This gift-giving began during the days of Imperial China, where children would wake up on the first day of the new year to find gold coins threaded with red string under their pillows.

Later on, with the advent of paper money, the practice morphed into the current convention of giving gold coins or notes slipped into red packets, known colloquially throughout Asia as hong bao, lai see, or ang bao.

Now, traditions rooted in the past are adapting to the times, and the practice of giving and receiving red packets is changing to fit the highly digitised lifestyles of modern society.

Electronic red packets have been rising steadily in popularity over the last few years in China, Hong Kong, Taiwan, and Macau after being introduced by the Chinese internet company, Tencent, a few years back in 2014.

In 2019 alone, more than half of China’s population—around 823 million people—used Tencent’s messaging platform WeChat to send virtual hong bao to relatives and friends during Chinese New Year, and those same numbers or more are expected during the upcoming celebrations for the Year of the Rat. 

The leap from physical to virtual gifting seems a logical step for consumers in Asia, as they hold some of the highest digital payment adoption rates in the world.

Combined with advanced infrastructure and encouraging support from governments and businesses, people in the Asia-Pacific region are leading the way in the cashless revolution, and as familiarity with mobile wallets and digital payments have increased over time, so too has the practice of sending digital gifts to become more common among its users.

Other popular gifts in Asian cultures, such as gold, now have the option of being given through virtual means. Digital gold makes it easier for mainstream consumers to purchase and give gold online without having to worry about the custodianship and safety of their gold. 

Many digital gifters cite the overall ease and convenience of sending virtual packets as the motivations for their choice—no more tedious lining up at banks or burning of perfectly usable notes to supply the demand for fresh, crisp money for the new year—or paying gold vaults to store and insure the gold received from family members.

Sending gifts of red packets and gold to friends and family members scattered around the world also becomes a matter of a few taps on a mobile screen now that virtual gifting across borders is possible.

For traditionalists though, the physical act of giving is more personal and important than the gift itself, and the majority of virtual gift users tend to be the generations born between the 1970s to the 1990s. Nevertheless, there are still ways to bridge the gap between old and new, such as the QR code e-hongbao created by DBS Bank in Singapore which preserves the mechanism of giving red packets without the hassle of handling physical cash.

The approach was well-received during its pilot phase with an estimated US$1.5 million loaded onto QR code red packets throughout the Chinese New Year period in 2019.

While conventional gift-giving may never truly be replaced by digital gifts, the practice is becoming solidified into everyday behaviour for many consumers in a region where technological disruption usually receives a warm welcome.
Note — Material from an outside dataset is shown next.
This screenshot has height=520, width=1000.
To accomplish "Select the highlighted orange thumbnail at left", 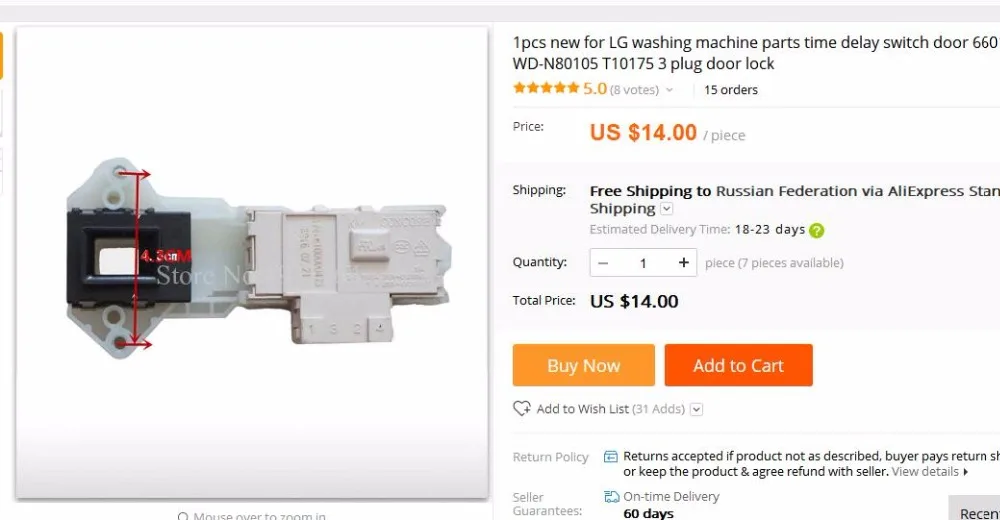I will (1, 55).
Throughout the last decade, Asian nations have taken great strides towards becoming truly cashless—compared to the 4.7 per cent growth in cashless payments estimated for the US in 2020, emerging Asian markets are expected to see a 30 per cent rise and around US$208.7 billion spent via mobile wallets and digital payment systems this year.

If that’s any indication for the decade to come, then the trend of digital payments and virtual gifting likely won’t end with e-ang bao and digital gold. They will be just one of many new traditions to evolve from digital disruption in 2020 and beyond.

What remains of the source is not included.